_Provided passage_
# Dog etiquette in the field



## deadicatedweim (Dec 18, 2007)

I just want to hear what everyones thoughts are about Dog etiquette in the field. I always try my best to keep my dog away from other peoples dogs while hunting. I also know some times a dog may run off but its up to us to keep that from happening. A main rule of thumb I go by when running my dog in the canyon is I love my dog but it doesnt mean everyone around me does. So I keep her on the leash and away from people unless they ask to come see her or pet her. 

Lets hear your 2 cents on the subject, and how you handled any problems you have had with your dog or another persons dog.


----------



## Al Hansen (Sep 7, 2007)

Hey Dead go to sleep. It's way to early to be on this thing. I used to have "pets" but really no huntin dogs. I remember when I used to hunt the ring necks and all them guys that had them dogs seemed like those dogs had the same name. They were always calling the dogs back. I remember them calling " come here you S. O. B. " Funny how they named them all the same. :lol: I guess that falls under etiquette. Train your dog so no one else has to deal with them. :roll:


----------



## xxxxxxBirdDogger (Mar 7, 2008)

1. Dogtra
2. Tritronics

Dogs are dogs. I recently watched a very popular field trial stud run away from his owner and up the side of a mountain whilst his handler was screaming the whole time for him to return. I remember thinking, "_This_ is the dog everyone's been talking about?" Then I watched his second run and he'd settled down and ran clean and beautiful. My point is sometimes dogs just do what they want to do because that's how a dog lives its life, thinking of only the here and now. Even the best dogs have their ugly moments. That's one reason I always have an e-collar on my dog in the field. I could go weeks without having to use it, but there's always that one time I need it. I won't allow my dogs to bother others in the field if I can prevent it.


----------



## Texscala (Sep 8, 2007)

Another way to prevent run ins with other dogs is to hunt in places others don't. I can't recall seeing a dog that was not in my party on an upland hunt the last 2 seasons.

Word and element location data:
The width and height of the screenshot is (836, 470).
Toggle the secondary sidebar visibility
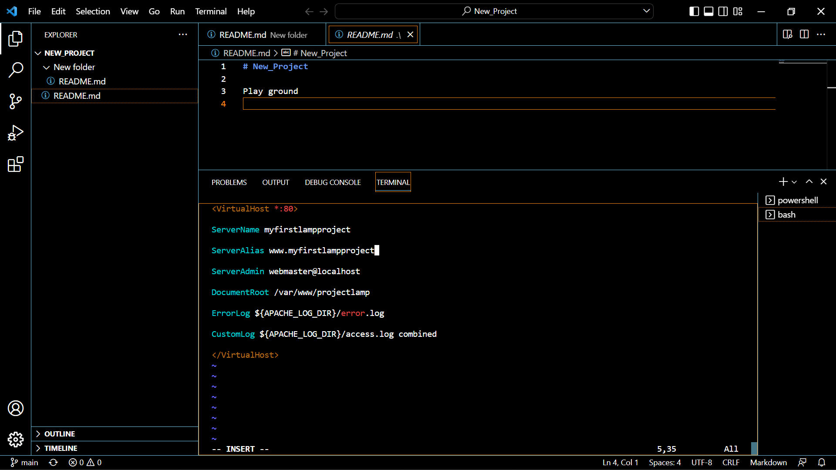[723, 11]
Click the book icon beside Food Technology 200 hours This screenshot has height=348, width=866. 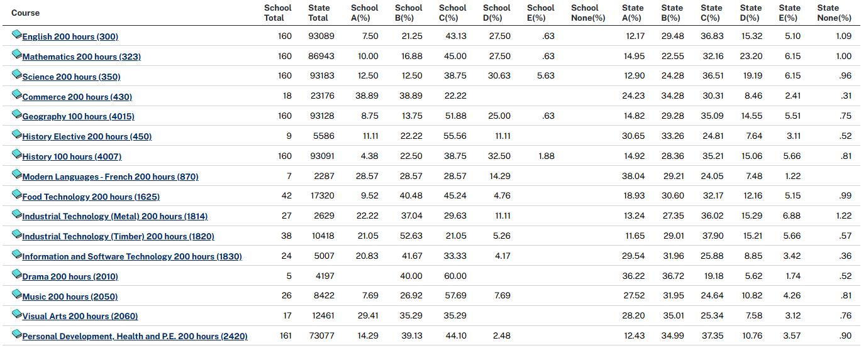(17, 195)
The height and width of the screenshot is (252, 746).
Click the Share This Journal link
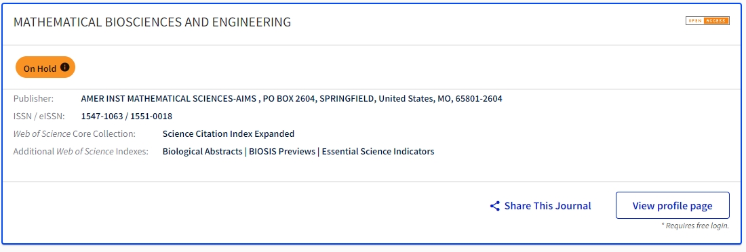point(541,206)
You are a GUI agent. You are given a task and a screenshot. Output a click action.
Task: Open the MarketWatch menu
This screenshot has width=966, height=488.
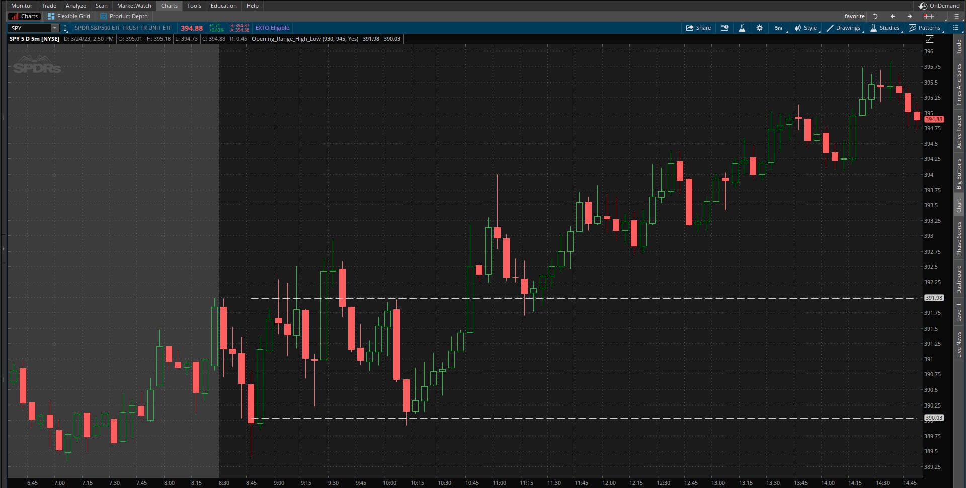coord(133,6)
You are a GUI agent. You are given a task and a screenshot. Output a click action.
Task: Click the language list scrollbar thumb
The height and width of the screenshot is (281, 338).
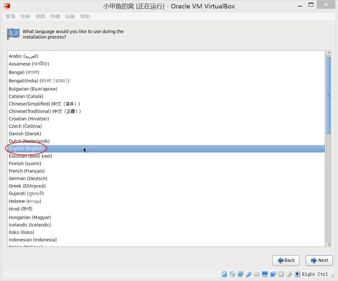tap(328, 95)
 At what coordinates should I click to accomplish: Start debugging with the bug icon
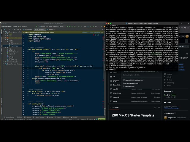[x=70, y=26]
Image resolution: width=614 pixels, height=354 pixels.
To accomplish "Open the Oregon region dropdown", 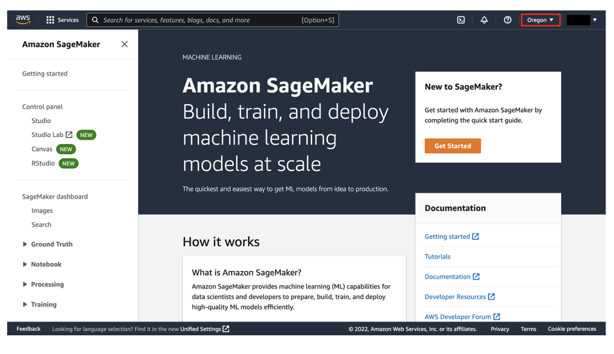I will (540, 20).
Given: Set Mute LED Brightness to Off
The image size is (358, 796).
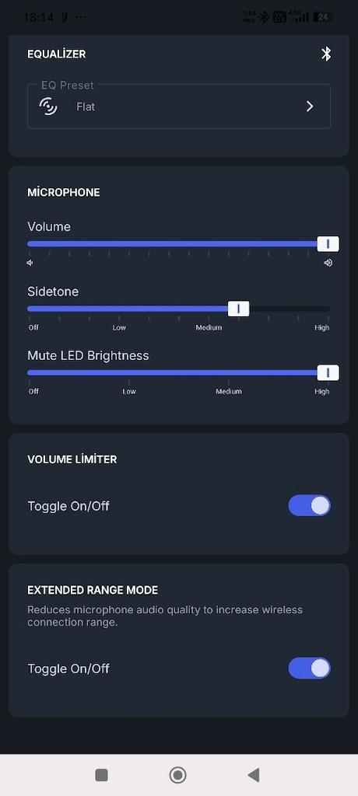Looking at the screenshot, I should tap(30, 372).
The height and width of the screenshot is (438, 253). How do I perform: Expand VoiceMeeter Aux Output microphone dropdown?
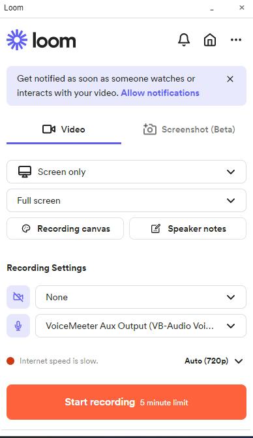click(141, 326)
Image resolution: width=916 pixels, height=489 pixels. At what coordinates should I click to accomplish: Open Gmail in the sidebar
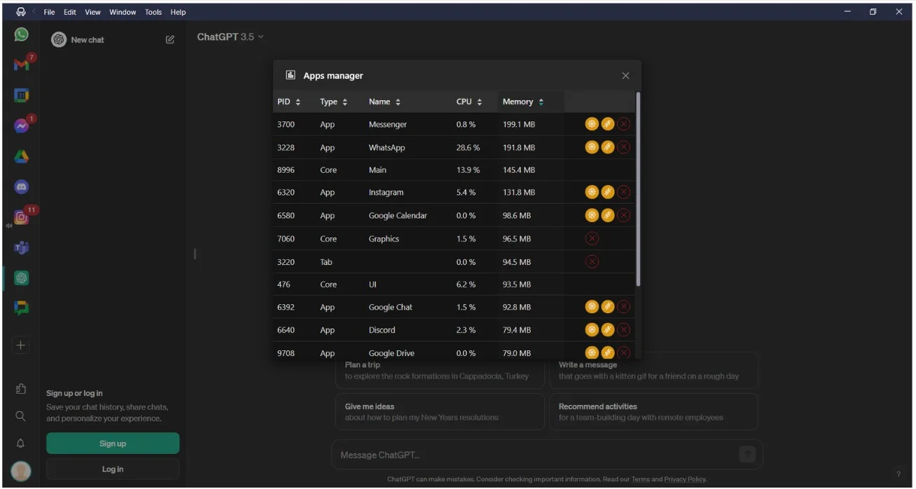(x=21, y=64)
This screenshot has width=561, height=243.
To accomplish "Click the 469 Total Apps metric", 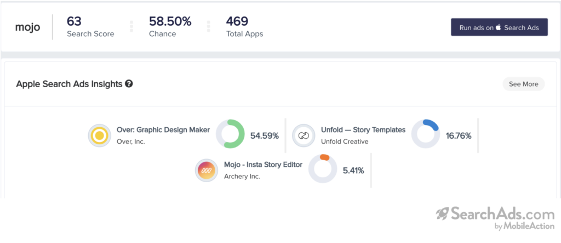I will tap(244, 27).
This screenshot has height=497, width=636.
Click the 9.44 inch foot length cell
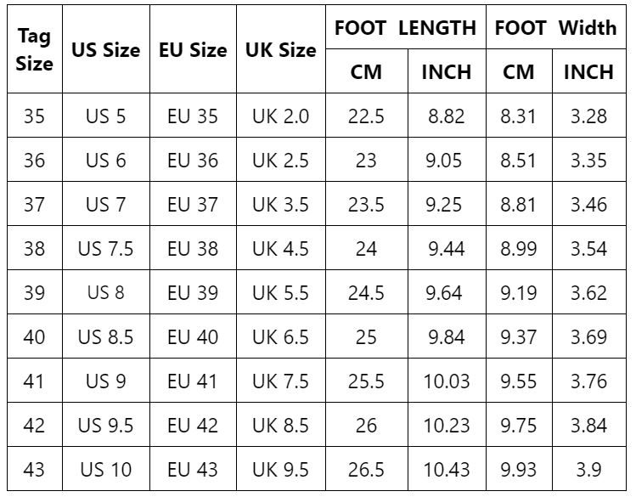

_Work to complete_
A - Reproduce everything in the dog etiquette thread from "## deadicatedweim (Dec" down to "another persons dog.".
B - In the dog etiquette thread, what does xxxxxxBirdDogger always have on the dog in the field?
C - For each statement, say yes or no depending on whether the dog etiquette thread agrees with it, and quote the words that decide it.
(i) deadicatedweim keeps the dog on the leash and away from people unless they ask to see or pet her.
(ii) Texscala has often come across dogs from other parties on upland hunts over the last two seasons.
(iii) The field trial stud that xxxxxxBirdDogger watched also ran badly on his second run.
The rows are not needed for any of this work.

_Responses to the tasks_
A -
## deadicatedweim (Dec 18, 2007)

I just want to hear what everyones thoughts are about Dog etiquette in the field. I always try my best to keep my dog away from other peoples dogs while hunting. I also know some times a dog may run off but its up to us to keep that from happening. A main rule of thumb I go by when running my dog in the canyon is I love my dog but it doesnt mean everyone around me does. So I keep her on the leash and away from people unless they ask to come see her or pet her. 

Lets hear your 2 cents on the subject, and how you handled any problems you have had with your dog or another persons dog.

B - An e-collar.

C -
(i) Yes: "So I keep her on the leash and away from people unless they ask to come see her or pet her."
(ii) No: "I can't recall seeing a dog that was not in my party on an upland hunt the last 2 seasons."
(iii) No: "Then I watched his second run and he'd settled down and ran clean and beautiful."